Tabii bir de her şeyi Allah’a havale
edip beklemek de tercih edilebilir. “Ölen ölür kalan sağlar bizimdir!”
anlayışıyla davranılabilir. Bu durumda bir de bakmışsınız ki, her şeyi para üzerinden
değerlendiren bir aklı evvel, “Eğitimi geliştirme faaliyetleri sırasında ölen
öğrenci ve öğretmenler şehit, sakat kalanlar gazi sayılacaktır. Şehit olanların
yakınlarına maddi yardım yapılacak ve her birinin yakınlarına şehitlik maaşı
bağlanacaktır.” diyen bir yasa çıkartıvermiş. Allah’ın işi işte! Durduk yerde
hem ölenlere cennetten yer, hem de harca harca bitmez para garanti… Bu
zihniyeti içselleştirmiş ve bunu meşru görenlerin olduğu yerde de yok insan
hayatı, yok çocukların, gençlerin sağlığı türünden sözler etmenin de herhangi
bir hükmü kalmıyor zaten… “Allah devletimize milletimize zeval vermesin!”

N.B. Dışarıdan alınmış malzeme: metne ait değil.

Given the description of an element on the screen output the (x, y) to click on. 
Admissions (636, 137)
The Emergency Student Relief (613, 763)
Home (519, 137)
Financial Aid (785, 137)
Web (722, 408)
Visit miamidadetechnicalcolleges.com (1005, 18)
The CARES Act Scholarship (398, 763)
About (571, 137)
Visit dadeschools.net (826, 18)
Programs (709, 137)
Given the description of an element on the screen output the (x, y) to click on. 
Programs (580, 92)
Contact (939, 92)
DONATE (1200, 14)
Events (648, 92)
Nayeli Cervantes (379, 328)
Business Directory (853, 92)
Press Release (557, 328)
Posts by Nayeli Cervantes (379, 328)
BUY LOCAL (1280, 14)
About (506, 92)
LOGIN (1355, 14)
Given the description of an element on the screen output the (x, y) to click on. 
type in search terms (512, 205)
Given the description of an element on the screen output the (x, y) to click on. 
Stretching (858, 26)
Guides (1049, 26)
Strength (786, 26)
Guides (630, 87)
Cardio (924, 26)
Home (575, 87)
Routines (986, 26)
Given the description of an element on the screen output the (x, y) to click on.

demekten gayrı… “Ölen”, pardon “şehit olan el kadar çocuk olsun! Yenisini
yaparız! Köküne kibrit suyu dökülmedi ya…” dersiniz olur biter.
Sözün
özü:
Fatih Projesi kapsamında, her sınıfı, her okulu RF radyasyonlu alanlara
dönüştürecek olan bu uygulamadan, “İnsan sağlığına zararsızdır. Hayati hiçbir
risk unsuru yoktur!” hükmünü içerecek bir sonuç alınmadığı sürece
vazgeçilmelidir. Buna ilişkin ölçümler, hem ulusal hem de uluslararası alanda
güvenilirliği tartışma götürmeyecek, alanın uzmanı bilimsel kuruluşlara
yaptırılmalıdır. Bu kuruluşların ölçüm sonuçları kamuoyuna açıklanıncaya dek bu
projeden vazgeçilmeli, öğrenciler ve öğretmenler RF radyasyonlu sınıflara
sokulmamalıdır. Öğretmenlerin ve öğrencilerin, Fatih Projesi kapsamında ve
kendi rızaları alınmaksızın zorunlu deneğe dönüştürülmelerinin önüne
geçilmelidir.
Son
soru:
Peki, “Kesin olarak zararlıdır!” hükmü çıkarsa ya da “Kesin olarak zararsız
değildir!” hükmü verilemezse, yapılan bunca harcamanın, dağıtılan bunca rantın
bedelini kim ödeyecektir? Bu bedel her kuruşuna dek hangi aklı evvele ve onun
karşısında vecd içinde secde eden hangi zerzevatlara ödetilmelidir? Yanıtınız… Yanıtınızı duyamadım Efendim! Daha
yüksek sesle… Ve hep birlikte…
1 Doç. Dr. H.
Haluk Erdem, Çağlar Boyunca Düşüncenin Sesi ve İzi, sf. 72, Ses ve İz Yayınları, 2013.